Chemical Inhibitors of the Proteasomal ATPases

蛋白酶体 ATP 酶的化学抑制剂

基本信息

批准号：
7905124
负责人：
Thomas J. Kodadek
金额：
$ 38.14万
依托单位：
SCRIPPS FLORIDA
依托单位国家：
美国
项目类别：
财政年份：
2009
资助国家：
美国
起止时间：
2009-08-01 至 2011-07-31
项目状态：
已结题

项目摘要

Proteasome inhibitors are now one of the first treatment options for multiple myeloma and are being evaluated in clinical trials against a variety of other cancers. However, these compounds, which target one of the three active sites of the proteasome, have drawbacks including side effects and emerging resistance. Therefore, it is important to develop and evaluate novel classes of proteasome inhibitors. Recently, we reported the discovery and characterization of the first pharmacological inhibitor of one of the ATPases of the 26S proteasome. These six different AAA class ATPases (called Rpts 1-6) are located at the base 19S regulatory particle (RP) that caps each end of the barrel-like 20S core particle (CP) of the proteasome. The ATPases constitute a protein unwinding activity that acts to introduce substrates into the catalytic interior of the 20S CP and also holds open a flap at the entrance that otherwise impedes substrate access. However, little is known about the contribution of each protein to the ATP-dependent unfolding process. Recent studies in yeast, many from our own laboratory, have also shown that these proteins play important, non-proteolytic roles in RNA polymerase II transcription, DNA repair and perhaps DNA replication. The individual contributions of each of the six ATPases to all of these activities are unclear. In this proposal, we intend to identify and optimize peptoid inhibitors of each of the six proteasomal ATPases. Large peptoid libraries will be synthesized and screened to identify hits using procedures and assays developed for the inhibitor mentioned above, which targets Rpt4. Rapid optimization procedures will be developed to improve the hits into nM leads. These compounds will then be utilized to determine if the proteasomal ATPases play a critical role in mammalian transcription, as is the case in yeast. The isolation of potent inhibitors of these proteins will then set the stage for future biochemical experiments to dissect the role of each protein in various steps in transcription and proteolysis. Future experiments would also include testing their activity in various mouse models of cancer.

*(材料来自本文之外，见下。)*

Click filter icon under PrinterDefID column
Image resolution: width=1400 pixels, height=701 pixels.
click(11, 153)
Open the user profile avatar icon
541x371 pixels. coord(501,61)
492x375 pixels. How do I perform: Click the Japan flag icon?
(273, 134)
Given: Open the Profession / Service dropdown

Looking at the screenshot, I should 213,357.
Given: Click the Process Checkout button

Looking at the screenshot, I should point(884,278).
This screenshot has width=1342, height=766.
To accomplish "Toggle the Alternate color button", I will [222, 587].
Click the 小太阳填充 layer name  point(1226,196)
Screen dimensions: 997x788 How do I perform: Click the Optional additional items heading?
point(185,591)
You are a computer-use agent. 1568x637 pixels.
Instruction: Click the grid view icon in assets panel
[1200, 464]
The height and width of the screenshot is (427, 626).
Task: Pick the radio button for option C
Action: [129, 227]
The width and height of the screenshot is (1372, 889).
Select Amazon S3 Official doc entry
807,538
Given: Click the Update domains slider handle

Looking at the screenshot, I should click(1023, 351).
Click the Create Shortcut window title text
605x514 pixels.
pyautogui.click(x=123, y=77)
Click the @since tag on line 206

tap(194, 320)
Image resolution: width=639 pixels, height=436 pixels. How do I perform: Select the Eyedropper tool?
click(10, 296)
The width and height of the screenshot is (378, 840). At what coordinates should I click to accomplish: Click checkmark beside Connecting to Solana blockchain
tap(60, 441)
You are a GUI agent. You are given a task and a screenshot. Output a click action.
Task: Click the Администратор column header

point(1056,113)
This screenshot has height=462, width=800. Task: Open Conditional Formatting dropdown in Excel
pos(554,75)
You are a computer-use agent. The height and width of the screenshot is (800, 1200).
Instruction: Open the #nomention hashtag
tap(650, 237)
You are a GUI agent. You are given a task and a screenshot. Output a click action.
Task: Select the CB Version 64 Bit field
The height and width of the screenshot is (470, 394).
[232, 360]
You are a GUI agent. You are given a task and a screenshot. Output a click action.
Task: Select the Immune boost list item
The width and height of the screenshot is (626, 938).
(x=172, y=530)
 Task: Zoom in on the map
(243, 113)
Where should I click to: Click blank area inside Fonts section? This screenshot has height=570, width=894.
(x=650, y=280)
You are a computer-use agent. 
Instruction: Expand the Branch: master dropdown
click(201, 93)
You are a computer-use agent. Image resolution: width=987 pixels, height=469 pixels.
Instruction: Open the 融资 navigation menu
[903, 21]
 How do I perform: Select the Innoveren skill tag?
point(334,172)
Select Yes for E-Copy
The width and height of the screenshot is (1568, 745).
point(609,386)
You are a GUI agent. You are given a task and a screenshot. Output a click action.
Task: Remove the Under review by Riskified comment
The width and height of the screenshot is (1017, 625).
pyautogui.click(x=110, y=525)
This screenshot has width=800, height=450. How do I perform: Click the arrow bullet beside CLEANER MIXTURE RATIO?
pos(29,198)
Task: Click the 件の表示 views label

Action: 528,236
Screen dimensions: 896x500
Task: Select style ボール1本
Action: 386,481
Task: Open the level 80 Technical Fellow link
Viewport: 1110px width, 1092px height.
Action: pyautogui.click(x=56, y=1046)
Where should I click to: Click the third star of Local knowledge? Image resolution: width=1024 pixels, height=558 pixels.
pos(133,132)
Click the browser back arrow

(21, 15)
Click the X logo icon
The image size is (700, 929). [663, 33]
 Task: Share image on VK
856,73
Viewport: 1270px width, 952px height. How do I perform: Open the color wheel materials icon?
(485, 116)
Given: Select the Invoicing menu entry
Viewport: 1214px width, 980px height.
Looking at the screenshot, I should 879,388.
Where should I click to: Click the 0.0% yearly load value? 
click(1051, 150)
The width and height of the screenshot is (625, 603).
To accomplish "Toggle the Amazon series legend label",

蛋白酶体抑制剂现在是多发性骨髓瘤的首选治疗选择之一并正在针对多种其他癌症的临床试验中进行评估。然而，这些化合物针对蛋白酶体的三个活性位点之一，具有缺点包括副作用和新出现的耐药性。因此，重要的是开发和评估新型蛋白酶体抑制剂。最近，我们报道了第一个药理学的发现和表征 26S 蛋白酶体的一种 ATP 酶的抑制剂。这六种不同的AAA级 ATP 酶（称为 Rpts 1-6）位于 19S 调节颗粒 (RP) 的底部，该颗粒覆盖蛋白酶体的桶状 20S 核心颗粒 (CP) 的两端。 ATP酶构成蛋白质解旋活性，其作用是将底物引入催化 20S CP 的内部，并在入口处打开一个挡板，否则会妨碍基底访问。然而，人们对每种蛋白质的贡献知之甚少。 ATP依赖性展开过程。最近对酵母的研究，许多来自我们自己实验室还表明，这些蛋白质在以下过程中发挥着重要的非蛋白水解作用： RNA 聚合酶 II 转录、DNA 修复，或许还有 DNA 复制。这六种 ATP 酶对所有这些活动的各自贡献尚不清楚。在本提案中，我们打算识别并优化六种肽中的每一种的类肽抑制剂蛋白酶体ATP酶。将合成并筛选大型肽库使用为上述抑制剂开发的程序和测定来识别命中，它的目标是 Rpt4。将开发快速优化程序以提高点击率转化为 nM 引线。然后将利用这些化合物来确定蛋白酶体是否 ATP 酶在哺乳动物转录中发挥着关键作用，在酵母中也是如此。这些蛋白质的有效抑制剂的分离将为未来奠定基础生化实验来剖析每种蛋白质在不同步骤中的作用转录和蛋白水解。未来的实验还将包括测试它们的活性在各种癌症小鼠模型中。